The traders stated that trading activities was not encouraging throughout the year 2020 due to COVID-19 pandemic.
Commercial activities were unexpectedly met with the impact of the COVID-19 in the year 2020 which disrupted the supply chains of food stuffs due to lockdown measures taken to curtail the spread of the pandemic, they stated.
Some of the traders who deal in perishable goods such as cassava, plantain, onion, garden eggs, tomatoes and pepper recounted how most of them got rotten due to the upsurge of COVID-19 in 2020 and it attendant restrictions.
They further narrated how they encountered huge losses as a result of lockdown measures put in place to curtail the pandemic.
However, speaking in an interview with the Ghana News Agency, the traders expressed an unwavering faith that 2021 would bring overwhelming economic fortunes and hope for their trading activities.
The traders indicated that their expectations were that God would intervene this year to prevent any surge of Coronavirus, so that their businesses would flourish to help them rake in the needed profits.
In the words of Ms Judith Acquah-Forson, a trader at Beposo “in 2021, things will be different as compared to 2020, where the impacts of COVID-19 was inimical to trading activities”.
She was optimistic that the effective measures put in place to deal with the pandemic would encourage and repose confidence in their customers to come out to do business with them.
For Ms Adjoe, a trader and Food Joint operator at Shama Junction, her anticipation was that, the year 2021 would bring overwhelming economic fortunes and hope for their trading activities.

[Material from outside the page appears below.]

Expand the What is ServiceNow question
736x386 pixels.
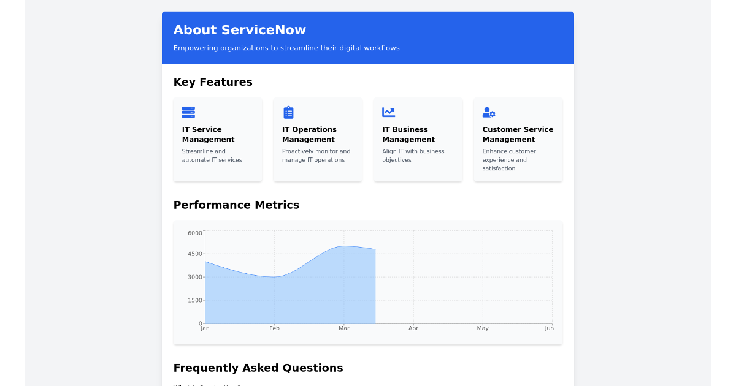209,385
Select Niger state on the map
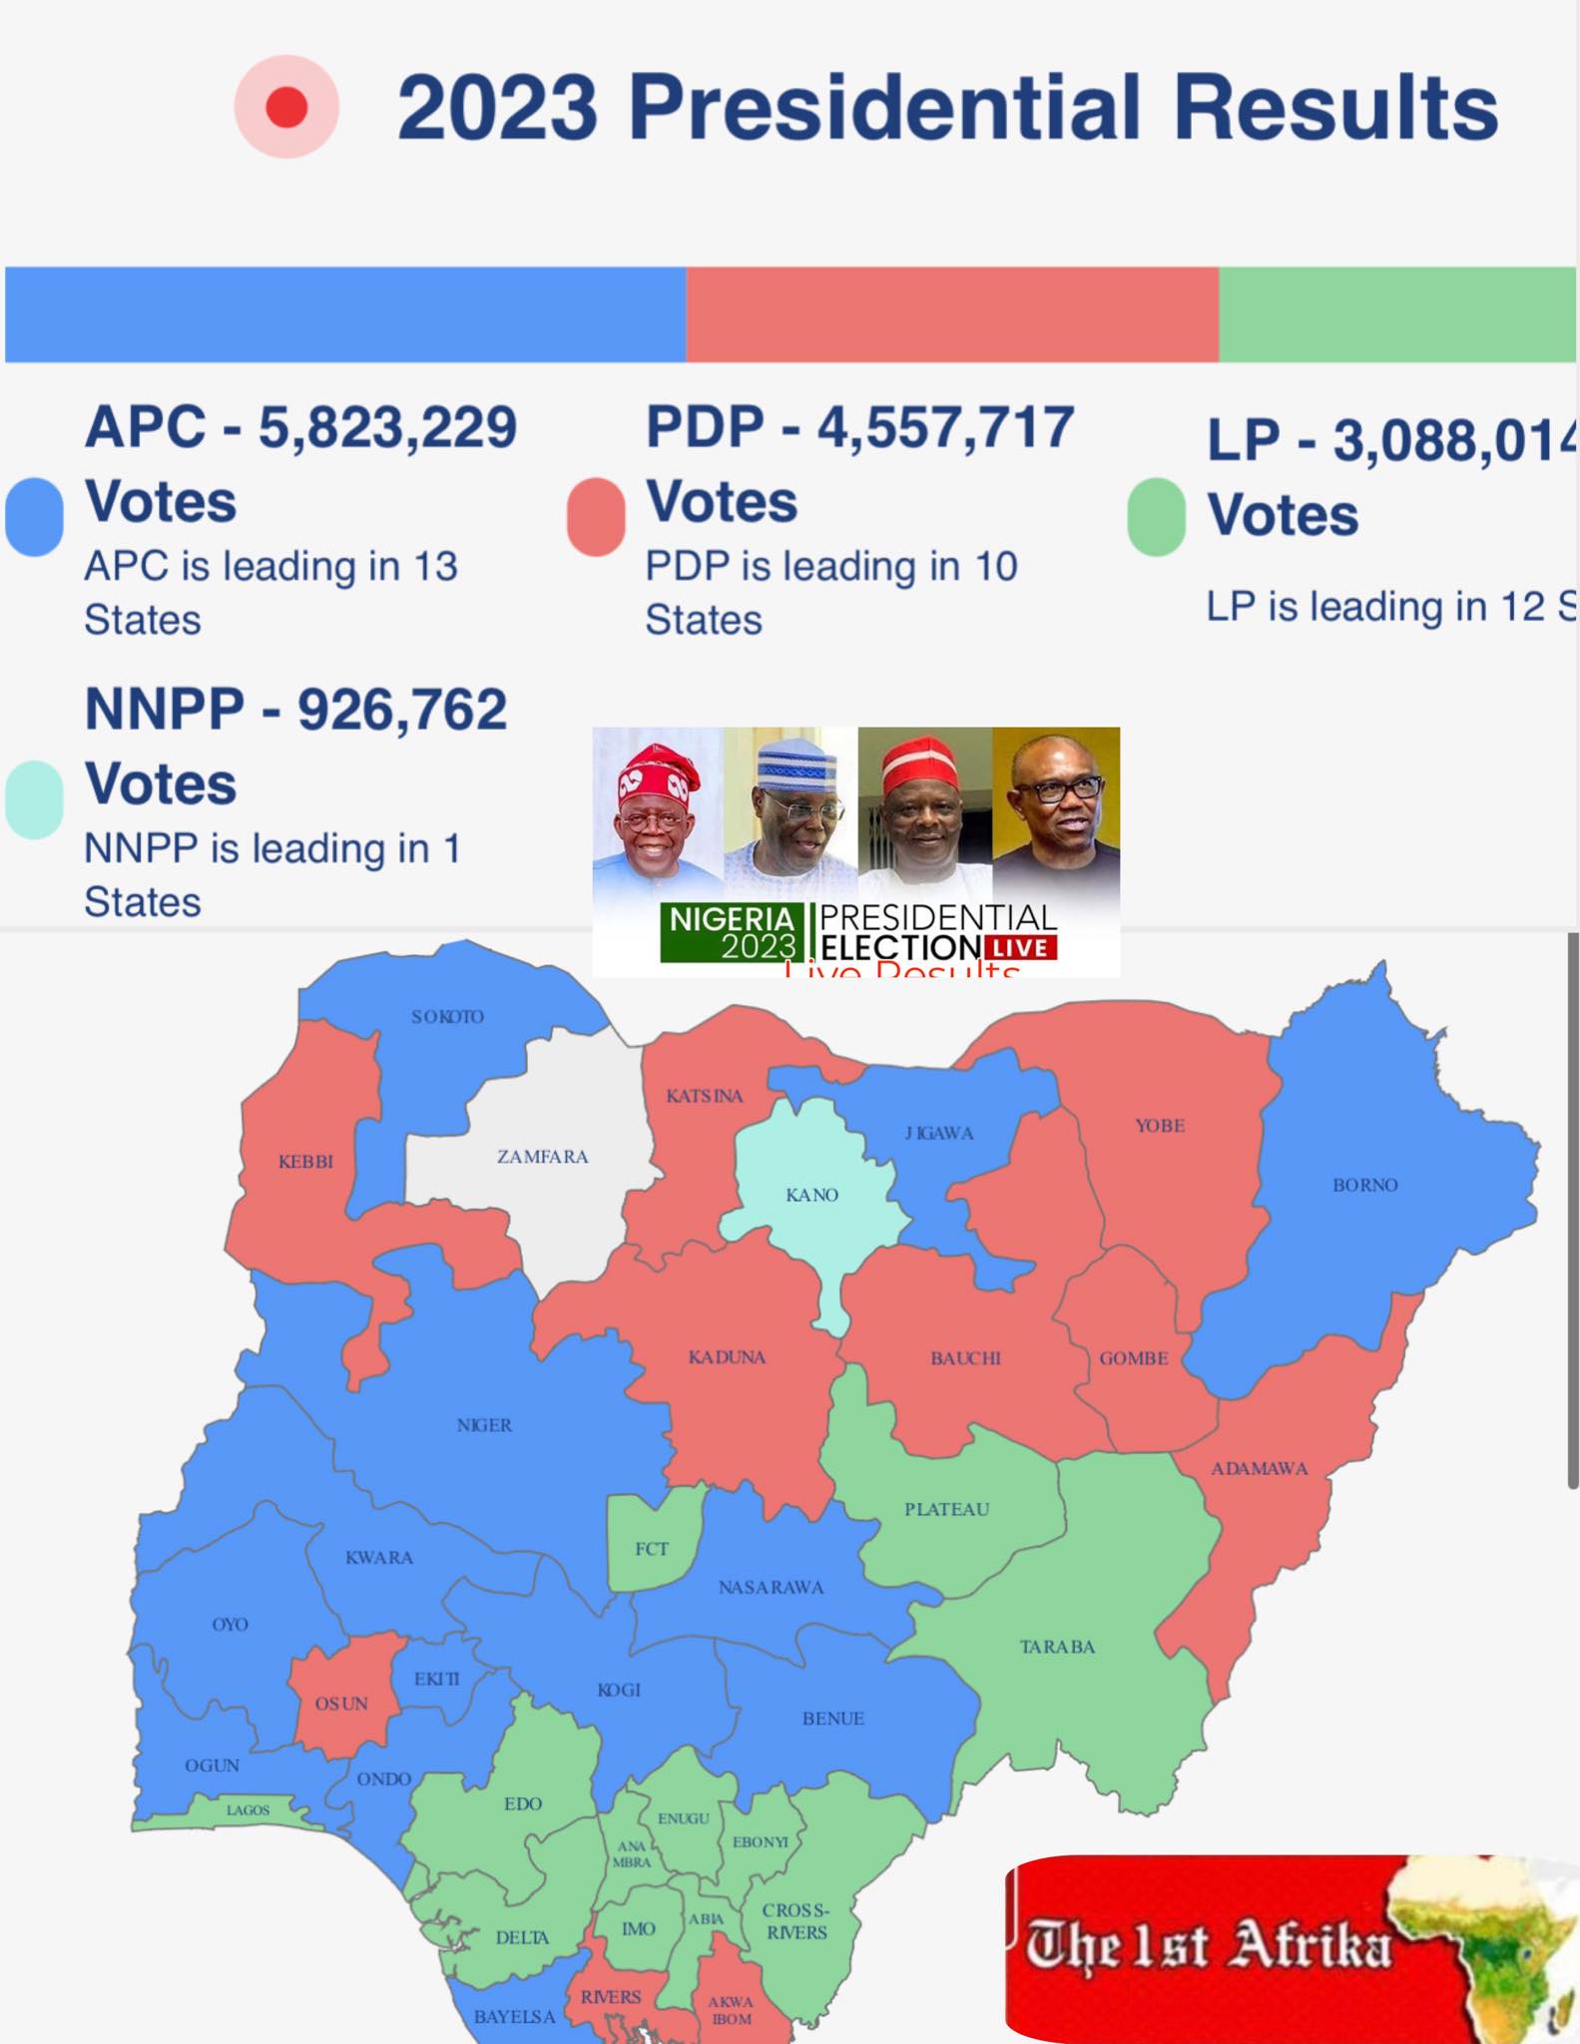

Mr John Donkor, who owns a provisions shop explained that he had no reason to complain as long as he was able to get his daily bread at the close of each day, expressing the hope to expand his business in the New Year.
Other traders at Assorko, Owusuaa Dwomo and Mena Atta Nyame thanked God for seeing them through the hiccups of 2020 and expressed the hope that 2021 would be a good business year despite a second wave of the pandemic in some parts of the world.
They urged the Government to continue to implement effective measures to prevent the spread of the pandemic to necessitate growth of their businesses.